Renata sits quietly in her shower cap and kimono, with her face clean and blank: small, pale, and genderless.
I hold the mirror in front of her but her hands shake too much to use tubes and wands, applicators and brushes.
“Do your worst, darling,” she says with a stiff little smile.
*
SHE LOOKS for the longest time in the mirror. She is not herself but it is enough for her to face the world. My version of Renata’s face is softer, smudged in places, so that she looks a little baffled.
When the police officer arrives I find Renata a headscarf to replace her shower cap. When Lillian arrives we find paper cups and make coffee.

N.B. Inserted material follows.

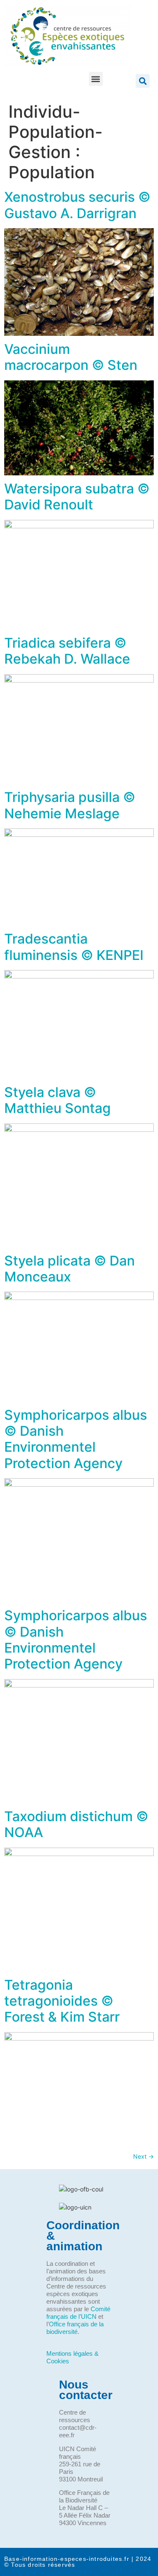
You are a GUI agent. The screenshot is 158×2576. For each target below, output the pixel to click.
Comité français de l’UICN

Renata sits at the kitchen table with her hands folded on her lap and I sit next to her. The officer, a tall heavyset girl with a ponytail, sits opposite. She calls Renata madam and asks if she has been a victim of hate crime before.
Renata glances over at the sink. Lillian has her back to us but I can see that she has stopped what she is doing; in her stilled hand she holds the broken crockery she’s pulled from the dish drain.
“Yes,” says Renata.
“Recently?”
“Ten years ago.”
The officer writes in her pad. “So no connection to today’s incident?”
“No.” Renata reaches for my hand.
The officer looks at her. “Was there a conviction?”
Renata half turns to me and I squeeze her hand.
“No.”
“And that was . . .”
Renata’s voice is suave and careless, as if she’s extending an invitation to a top-drawer party. “Indecent assault, darling, behind Waterloo Station.”
“I’m really sorry,” says the police officer, who looks like she really is.
Lillian puts the crockery in the dustbin, dries her hands on a tea towel, and walks out of the room.
*
THE POLICE officer has gone and Lillian is sweeping broken glass into a black bag in the living room, picking out the rock samples as she goes. The string cockerels are not salvageable, but no one liked them anyway. Jesus Christ has been found in the bedroom with his face against the wall, still exuding calm and perfect radiance. Like Johnny Cash, he has been restored to his rightful place in the hallway.